Now it just needs to stop snowing.
This photo was taken on St. Patrick’s Day, the day this year which, at my latitude, happens to also be the equinox, or day when we have equal day and night lengths.
The actual equinox is 2 days later (St. Joseph’s Day this year, and about as early as it can fall).
Nevertheless, in my state, it’s snowing, it’s predicted to snow again on the equinox and it can snow well into May.
This is what my old-fashioned hydrangea macrophylla ‘Nikko Blue’ looks like right now. It’s been very warm, despite the late season snow nuisance. In fact, by the weekend, it will rocket up to 70 degrees, before falling back to something more seasonable.
But the warmth, and then the snow on top of the emerging buds, kills the flowers off of these old-fashioned hydrangeas every year.
Newer varieties, or varieties that bloom on new wood, are not killed by late freezes. Luckily I grow both kinds in my yard.
As of yesterday, March 1, we welcomed spring in the northern hemisphere. For those of you scratching your heads because you thought spring began with the vernal equinox on March 19, you’re not mistaken. We’re just talking about 2 different ways to measure when “spring” begins.
Most folks think it begins on the vernal equinox, which is somewhere between March 19–22 each year.
I use the meteorological way of calculating and thus spring begins March 1, summer begins June 1, autumn begins September 1 and winter begins December 1.
In any event, your house plants aren’t waiting for mid-March to know that spring has arrived. They are already responding to the longer daylight and warmer sun.
What does this mean for you? First, you will need to check your plants more frequently to see if they need water, particularly those in bright southern windows.
Next, you will want to make sure that plants that have been fine all winter in an east or west window are suddenly not getting too much sun. This happens to me every year (and unfortunately I don’t have the luxury of moving many of those plants–they just have to tough it out until my trees leaf out).

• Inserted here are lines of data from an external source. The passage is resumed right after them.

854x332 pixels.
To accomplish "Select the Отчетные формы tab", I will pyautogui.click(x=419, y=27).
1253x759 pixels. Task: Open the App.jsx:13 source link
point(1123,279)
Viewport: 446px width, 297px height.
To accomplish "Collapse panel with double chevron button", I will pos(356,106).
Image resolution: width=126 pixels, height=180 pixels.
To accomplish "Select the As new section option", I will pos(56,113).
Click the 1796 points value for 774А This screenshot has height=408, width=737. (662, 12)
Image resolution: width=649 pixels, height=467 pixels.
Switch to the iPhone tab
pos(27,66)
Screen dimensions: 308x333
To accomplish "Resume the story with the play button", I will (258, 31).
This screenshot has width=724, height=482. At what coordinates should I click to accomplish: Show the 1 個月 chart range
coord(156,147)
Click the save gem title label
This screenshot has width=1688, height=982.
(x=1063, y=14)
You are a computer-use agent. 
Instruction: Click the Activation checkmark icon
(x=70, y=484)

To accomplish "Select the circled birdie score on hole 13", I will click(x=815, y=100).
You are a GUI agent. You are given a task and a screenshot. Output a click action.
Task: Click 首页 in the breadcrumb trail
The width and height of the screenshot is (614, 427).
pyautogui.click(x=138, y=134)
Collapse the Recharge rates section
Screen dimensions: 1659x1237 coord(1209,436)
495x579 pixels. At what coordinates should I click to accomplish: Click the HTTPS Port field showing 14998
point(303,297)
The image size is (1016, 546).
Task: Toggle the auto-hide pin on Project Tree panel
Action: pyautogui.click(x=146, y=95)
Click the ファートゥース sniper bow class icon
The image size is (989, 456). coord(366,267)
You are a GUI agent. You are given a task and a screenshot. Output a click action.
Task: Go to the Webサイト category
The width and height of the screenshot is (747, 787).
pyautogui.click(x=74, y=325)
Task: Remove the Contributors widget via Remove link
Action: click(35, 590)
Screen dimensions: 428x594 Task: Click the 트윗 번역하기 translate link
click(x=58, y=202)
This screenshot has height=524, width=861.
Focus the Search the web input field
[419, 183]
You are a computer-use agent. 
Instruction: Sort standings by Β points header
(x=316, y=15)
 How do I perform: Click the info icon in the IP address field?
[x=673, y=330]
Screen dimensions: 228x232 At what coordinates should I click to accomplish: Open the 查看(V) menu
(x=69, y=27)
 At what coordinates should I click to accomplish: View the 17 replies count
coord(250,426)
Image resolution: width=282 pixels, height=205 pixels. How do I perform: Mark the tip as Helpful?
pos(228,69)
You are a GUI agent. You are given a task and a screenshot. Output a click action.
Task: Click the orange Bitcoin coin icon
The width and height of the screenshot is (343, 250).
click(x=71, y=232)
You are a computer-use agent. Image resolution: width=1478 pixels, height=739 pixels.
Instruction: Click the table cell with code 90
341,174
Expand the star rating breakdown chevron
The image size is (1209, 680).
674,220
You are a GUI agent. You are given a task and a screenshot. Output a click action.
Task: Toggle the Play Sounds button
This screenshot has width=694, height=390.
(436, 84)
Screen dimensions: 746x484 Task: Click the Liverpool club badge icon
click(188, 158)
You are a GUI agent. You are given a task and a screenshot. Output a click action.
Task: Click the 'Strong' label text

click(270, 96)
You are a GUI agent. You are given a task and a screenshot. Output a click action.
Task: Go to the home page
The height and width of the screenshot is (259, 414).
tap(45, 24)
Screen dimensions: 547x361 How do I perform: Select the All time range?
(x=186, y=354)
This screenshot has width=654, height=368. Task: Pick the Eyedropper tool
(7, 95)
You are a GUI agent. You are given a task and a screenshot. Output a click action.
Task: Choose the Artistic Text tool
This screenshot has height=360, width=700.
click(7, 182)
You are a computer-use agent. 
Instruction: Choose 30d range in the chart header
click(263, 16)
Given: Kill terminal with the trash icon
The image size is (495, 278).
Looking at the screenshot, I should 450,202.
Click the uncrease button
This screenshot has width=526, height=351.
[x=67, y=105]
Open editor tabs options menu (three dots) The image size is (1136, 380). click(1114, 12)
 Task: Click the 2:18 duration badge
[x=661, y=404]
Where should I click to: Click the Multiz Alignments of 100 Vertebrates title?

Finally, as your plants start to wake up, so do little insects. Be alert for this and catch infestations early, before they spread beyond the infested plant.
If you live in a cold climate–even in one that hasn’t had a particularly bad winter–it may be tempting to get outside as soon as you get a nice day. There’s nothing wrong with that. But don’t forget to check on your house plants too. They need you more than ever this time of year.
While we are still above average in snowfall this winter, it has been unusually warm as well. January averaged over 7 degrees above normal. That’s hugely ridiculous in terms of warm (although much of that had to do with warm evenings. Very much of our warming here in New England has to do with nights not getting as cold as they should. In January, the nights were as warm as the days!)
So unfortunately when we have precipitation, what’s falling is falling as rain (if we’re lucky) or freezing rain if we’re not. Either way, there hasn’t been much significant snow since early December.
What then do we see during all this rain and ice?
I am lucky. I have a lot of moss. So there is a significant amount of green around my property.
Of course many of us plant evergreens so that we have something to look at in the winter as well.
The above house, with the betula nigra and the evergreens, is especially nice. It’s a great landscape for a non-snowy winter. There’s lots of color and winter interest.
Here’s a better look at just the evergreens from that same landscape.
For my long time readers, if you remember the gingko tree from last fall, with the pool of golden leaves all over the ground–this is that same landscape. It’s really first class.
And the structure of bare branches is sometimes more beautiful than trees with leaves.
But otherwise, a winter landscape with no snow is sort of dead and brown. As a gardener, it just seems to be resting, waiting for spring.